To my mind, invisibility to the world is not synonymous to invisibility to the East African world. Kiswahili is the lingua franca of the East and Central Africa region with an estimated 150 million speakers.

Kiswahili is the official language of the East African Community and is the only African official language of the African Union. And yet East African presidents and leaders seldom muster the courage to use it in EAC and AU meetings.

This is the case, despite the fact that the bulk of them, particularly in Kenya and Tanzania, traverse the landscape using Kiswahili to woo the “invisible and insignificant” masses to vote for them during elections campaigns.

Are the political leaders in fear of the invisibility associated with using African languages? Is Kiswahili the language of the invisible masses in the region rather the “visible” elite occupying the echelons of power?

Kiswahili is the language of trade and social interaction in most urban centres in Kenya and Tanzania and the rest of the region. Kiswahili is the national language of Kenya and Tanzania.

Additionally, according to Kenya’s 2010 Constitution, Kiswahili shares with English the status of official language.

However, during national holidays in Kenya, affairs are conducted in English including the president’s official speech as is the case in Uganda. Do the Japanese celebrate their national holidays in English or French for fear of invisibility?

What purpose does a speech in English serve but to speak to the few foreign envoys attending the celebrations? Do the English celebrate their important days in Luganda or Kinyamwezi to pander to the whims of Ugandan and Tanzanian envoys and or nationals in England? Does this signify the impending death of Kiswahili?

There is a joke doing the rounds about the tragic and brief “life history” of Kiswahili.

There are various versions of the joke. One states that Kiswahili was born in Tanzania, it journeyed to Kenya where it caught a fever, and continued travelling despite ill-health up to Uganda where it succumbed to the fever and was interred. Of course, this is a fallacy.
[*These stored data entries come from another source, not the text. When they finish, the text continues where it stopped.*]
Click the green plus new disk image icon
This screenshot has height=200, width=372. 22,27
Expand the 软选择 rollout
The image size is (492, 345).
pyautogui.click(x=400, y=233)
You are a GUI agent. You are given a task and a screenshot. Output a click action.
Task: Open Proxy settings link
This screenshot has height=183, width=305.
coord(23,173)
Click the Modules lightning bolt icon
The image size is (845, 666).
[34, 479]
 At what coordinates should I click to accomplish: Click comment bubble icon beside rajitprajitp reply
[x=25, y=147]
Kiswahili has never caught a fever, neither has it ever died. And what is more, the principal’s gloomy prophecy about the death of Kiswahili is far-fetched and unrealistic.

To the East African masses who use it in their trade and daily inter-ethnic and regional interactions, Kiswahili is far from being sick or dead; it is as robust and vibrant as ever, their most reliable vehicle of communication.
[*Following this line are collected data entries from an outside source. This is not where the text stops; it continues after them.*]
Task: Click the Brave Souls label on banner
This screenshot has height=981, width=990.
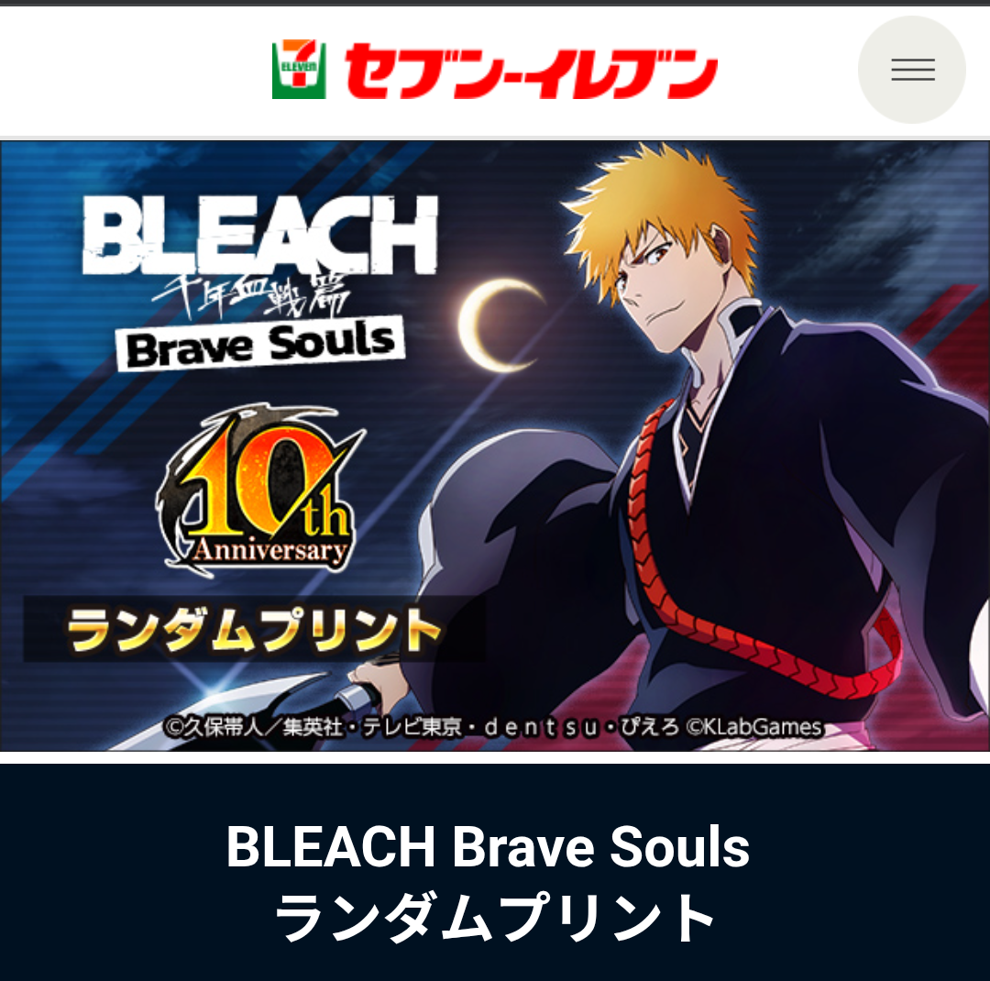Action: coord(260,343)
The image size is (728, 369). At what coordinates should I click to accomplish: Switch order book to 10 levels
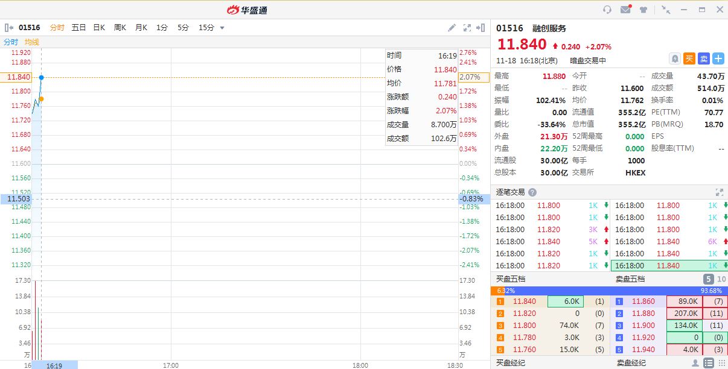pos(721,279)
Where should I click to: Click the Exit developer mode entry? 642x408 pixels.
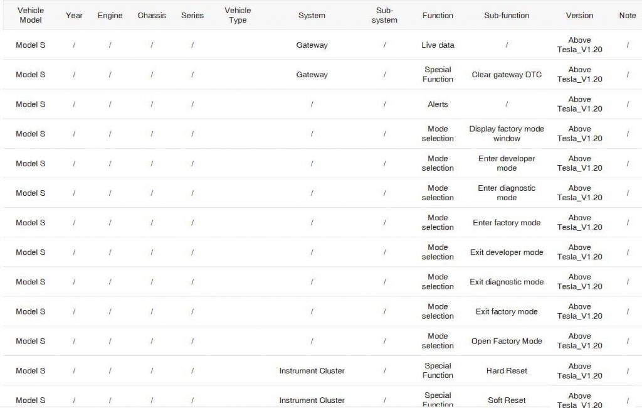pos(507,252)
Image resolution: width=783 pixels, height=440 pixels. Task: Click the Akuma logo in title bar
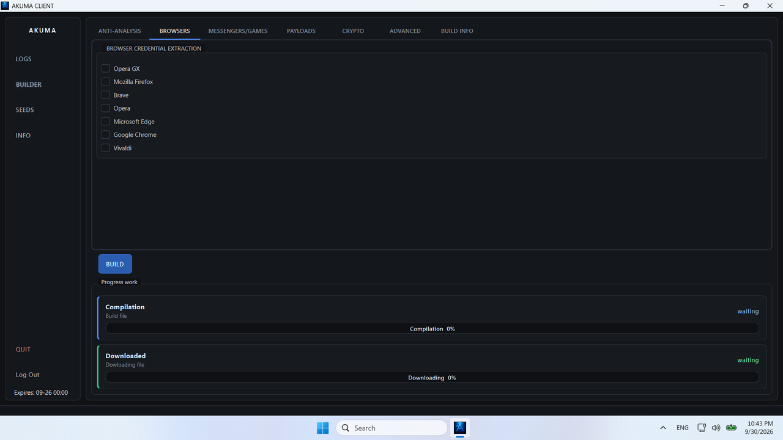click(5, 6)
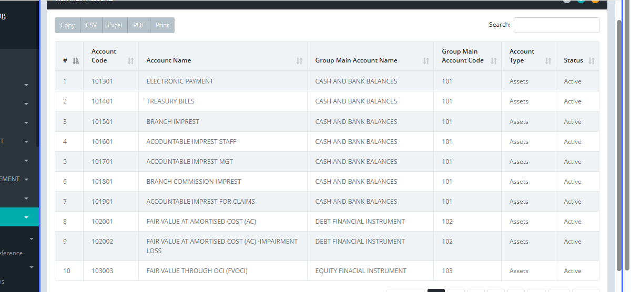Sort by Account Code column arrows
This screenshot has width=631, height=292.
[x=131, y=61]
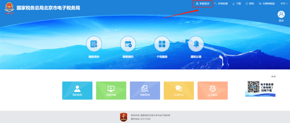290x123 pixels.
Task: Click the tax bureau emblem logo
Action: (10, 9)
Although the wananchi of East Africa do not all have the same level of competence in Kiswahili, they view it as the veritable lingua franca.

Adichie might have been right in wondering “Who reads Kiswahili?” It may seem that the masses who watch Kiswahili on TV or listen to it on radio do not have the same enthusiasm for reading Kiswahili literature.

But more and more publishing entities are investing in publishing Kiswahili books in the region.

Would this exponential increase in the number of Kiswahili texts happen if publishers did not envisage a substantial market of willing readers, nay buyers?

Kiswahili is taught as a mandatory subject in Kenyan and Tanzanian primary and secondary schools and Uganda has lately joined the bandwagon.

Apparently, Uganda is poised to become the next best home of Kiswahili. Ugandans are slowly and surely being disabused of the nefarious notion that Kiswahili in Uganda is synonymous with the brutality of Idi Amin’s Kiswahili-speaking soldiers and their successors.

It is, after all, the language of the masses of the East and Central African region. And publishers are more than keenly aware of the promising Ugandan market.

Media owners who invest in radio and television broadcasting in Kiswahili have realised you can never go wrong with this. The appetite for Kiswahili media in the region, the good, bad and ugly is guaranteed. These investors are cognizant of the fact that Kiswahili does not render them invisible but visible.

In sum, those who predict Kiswahili’s demise and play down its rightful place as the language of the peoples of East and Central Africa, purvey a lie I refuse to buy.

I am not sure I will be alive in the next 100 years, but I am sure as death that Kiswahili will be alive and kicking and thriving in its cradle in East Africa and beyond.

Prof Ken Walibora is quality manager of Kiswahili Media, Nation Media Group.